Manuel Fernández Sousa, expresidente de Pescanova.

Pescanova, la obsesión de Sousa

El informe concursal elaborado por Deloitte sobre Pescanova da cuenta de la existencia, entre los activos del grupo, de dos lanchas patrulleras modelo Rodman, similares a las que usa la Guardia Civil, nunca utilizadas por la compañía y varadas en las instalaciones del propio fabricante, valoradas en 2,5 millones de euros. Un amigo íntimo de Manuel Fernández Sousa, expresidente del grupo, explica así la existencia de estas dos lanchas: “Manuel las compró porque quería utilizarlas para liberar un buque de Pescanova que fue secuestrado en Somalia”.

Efectivamente a finales de 2010 piratas somalíes secuestraron un pesquero con bandera mozambiqueña operado por Pescanova. Afortunadamente las gestiones y negociaciones con los secuestradores permitieron la liberación del barco y la tripulación, haciendo innecesario que Fernández Sousa acudiera al auxilio del buque a bordo de las dos lanchas Rodman. Pero la anécdota contada por una persona cercana a la familia Fernández Sousa, que prefiere permanecer en el anonimato, da una idea de la implicación que el ejecutivo ha tenido siempre con la compañía. Pero, señala esta fuente, tanta energía derrochada en algunos momentos contrastaba con otros de aparente apatía. 

Fernández Sousa lleva Pescanova en los genes. Su padre, José Fernández, creó el grupo en 1960 y veinte años después Manuel Fernández Sousa accedió a la presidencia convirtiendo a la compañía gallega en una de las empresas líderes en el mundo en la producción, procesamiento y venta de pescado. Hasta finales del pasado mes de febrero analistas, medios de comunicación y competidores alababan la gestión de Fernández Sousa al frente de Pescanova. Después se ha sabido, según los informes elaborados por las consultoras KPMG y Deloitte, que el grupo llevó a cabo operaciones contables irregulares, que, presuntamente, falseó las cuentas y que la deuda real del grupo supera los 3.640 millones de euros, cuando hasta septiembre del pasado año admitía tener 1.522 millones de deuda.

Otra persona allegada al expresidente de Pescanova recuerda que Fernández Sousa decidió levantar una planta de cría de rodaballo en Portugal (en Mira, en 2007) “por un calentón”. En principio la idea era construirla en el cabo de Touriñán, en el municipio de Mugía, en A Coruña, pero el entonces Gobierno gallego, formado por PSOE y BNG, impidió la operación por situarse en terrenos protegidos.
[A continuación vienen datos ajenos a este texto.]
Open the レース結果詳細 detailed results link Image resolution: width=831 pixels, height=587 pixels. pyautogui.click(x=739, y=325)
Fernández Sousa no siguió negociando y optó por irse a Portugal.

El administrador concursal de Pescanova concluye en su informe que el grupo requirió de una fortísima financiación para construir piscifactorías en medio mundo y que al no producirse los efectos deseados en el tiempo previsto la compañía solicitó préstamos para atender a los créditos que había pedido para construir las plantas de rodaballo, cultivo de langostino o de salmón, entre otras.
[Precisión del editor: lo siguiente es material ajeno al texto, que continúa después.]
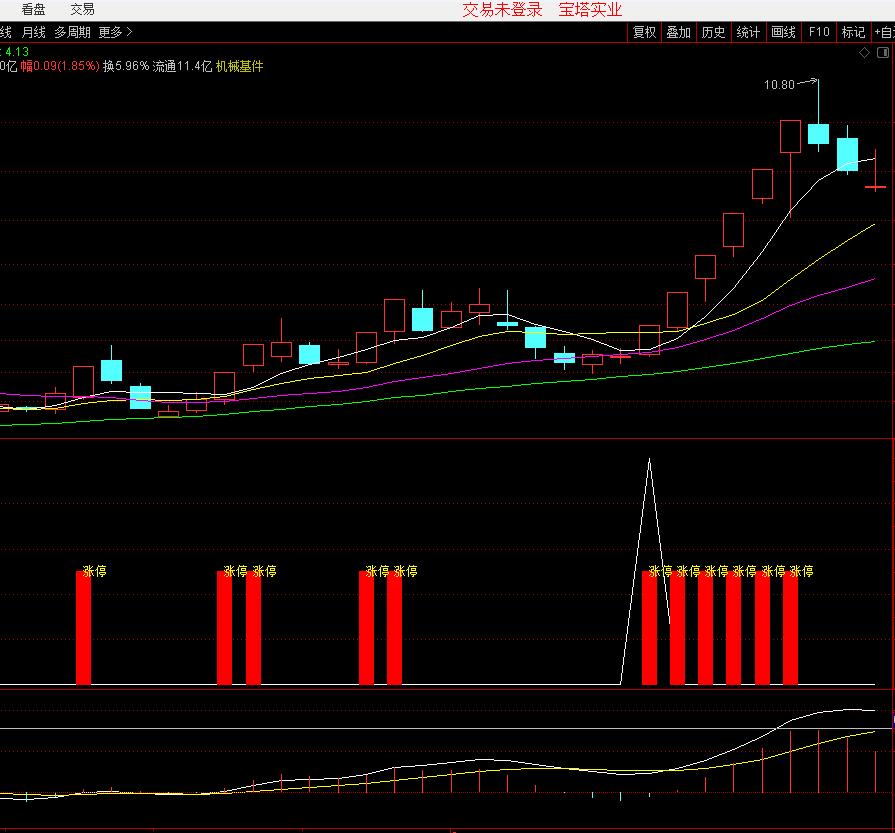Open the 看盘 menu

tap(33, 9)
¿Se dejó llevar Fernández Sousa a la hora de solicitar créditos por el mismo impulso que le llevó a adquirir las lanchas Rodman para liberar el buque secuestrado? El próximo mes de octubre Manuel Fernández Sousa, imputado por, hasta ahora, cinco presuntos delitos, tendrá oportunidad de dar explicaciones al juez Pablo Ruz, de la Audiencia Nacional.